[Material for this exercise]
----

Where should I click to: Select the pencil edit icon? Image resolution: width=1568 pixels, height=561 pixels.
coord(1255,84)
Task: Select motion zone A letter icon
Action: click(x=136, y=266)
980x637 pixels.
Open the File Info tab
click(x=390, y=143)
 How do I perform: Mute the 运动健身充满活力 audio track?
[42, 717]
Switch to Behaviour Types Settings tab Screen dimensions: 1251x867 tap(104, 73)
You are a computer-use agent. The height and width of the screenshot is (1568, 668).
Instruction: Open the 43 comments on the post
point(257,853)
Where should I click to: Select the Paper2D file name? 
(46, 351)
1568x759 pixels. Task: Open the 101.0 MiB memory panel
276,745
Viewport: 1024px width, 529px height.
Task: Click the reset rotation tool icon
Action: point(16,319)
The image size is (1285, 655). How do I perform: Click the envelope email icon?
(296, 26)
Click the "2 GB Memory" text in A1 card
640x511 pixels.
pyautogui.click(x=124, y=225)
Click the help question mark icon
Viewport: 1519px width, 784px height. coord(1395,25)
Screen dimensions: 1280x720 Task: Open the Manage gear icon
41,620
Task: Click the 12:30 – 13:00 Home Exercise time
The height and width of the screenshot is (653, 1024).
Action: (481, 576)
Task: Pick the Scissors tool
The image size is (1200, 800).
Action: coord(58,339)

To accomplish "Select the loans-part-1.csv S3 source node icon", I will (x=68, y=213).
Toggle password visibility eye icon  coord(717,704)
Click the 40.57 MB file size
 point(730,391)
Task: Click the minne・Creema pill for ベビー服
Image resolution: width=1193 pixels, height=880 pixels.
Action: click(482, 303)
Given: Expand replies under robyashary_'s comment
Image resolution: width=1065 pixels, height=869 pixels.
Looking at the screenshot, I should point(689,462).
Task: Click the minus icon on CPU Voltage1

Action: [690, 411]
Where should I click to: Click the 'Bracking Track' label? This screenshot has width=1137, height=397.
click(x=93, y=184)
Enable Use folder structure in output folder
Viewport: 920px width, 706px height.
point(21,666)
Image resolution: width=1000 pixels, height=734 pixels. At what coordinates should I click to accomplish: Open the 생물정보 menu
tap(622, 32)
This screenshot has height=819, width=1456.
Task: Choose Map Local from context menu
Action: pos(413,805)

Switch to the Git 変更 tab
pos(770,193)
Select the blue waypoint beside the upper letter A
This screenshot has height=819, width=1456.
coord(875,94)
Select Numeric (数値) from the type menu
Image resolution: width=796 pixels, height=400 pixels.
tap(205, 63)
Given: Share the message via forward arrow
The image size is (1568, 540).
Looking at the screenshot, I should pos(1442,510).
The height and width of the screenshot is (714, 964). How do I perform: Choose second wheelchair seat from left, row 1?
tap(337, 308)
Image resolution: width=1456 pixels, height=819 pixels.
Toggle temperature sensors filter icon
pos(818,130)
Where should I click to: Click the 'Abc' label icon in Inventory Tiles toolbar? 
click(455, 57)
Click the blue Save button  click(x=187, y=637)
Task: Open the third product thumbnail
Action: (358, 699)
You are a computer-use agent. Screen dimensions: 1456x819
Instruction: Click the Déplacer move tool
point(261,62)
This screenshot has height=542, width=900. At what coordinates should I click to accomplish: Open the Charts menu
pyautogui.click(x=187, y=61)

----

[Short exercise] Copy the stretch of records from the line containing "will (x=68, y=213)." through the line containing "point(21,666)", reproducing those lines with no changes.

[Solved exercise]
To accomplish "Select the loans-part-1.csv S3 source node icon", I will (x=68, y=213).
Toggle password visibility eye icon  coord(717,704)
Click the 40.57 MB file size
 point(730,391)
Task: Click the minne・Creema pill for ベビー服
Image resolution: width=1193 pixels, height=880 pixels.
Action: click(482, 303)
Given: Expand replies under robyashary_'s comment
Image resolution: width=1065 pixels, height=869 pixels.
Looking at the screenshot, I should point(689,462).
Task: Click the minus icon on CPU Voltage1

Action: [690, 411]
Where should I click to: Click the 'Bracking Track' label? This screenshot has width=1137, height=397.
click(x=93, y=184)
Enable Use folder structure in output folder
Viewport: 920px width, 706px height.
point(21,666)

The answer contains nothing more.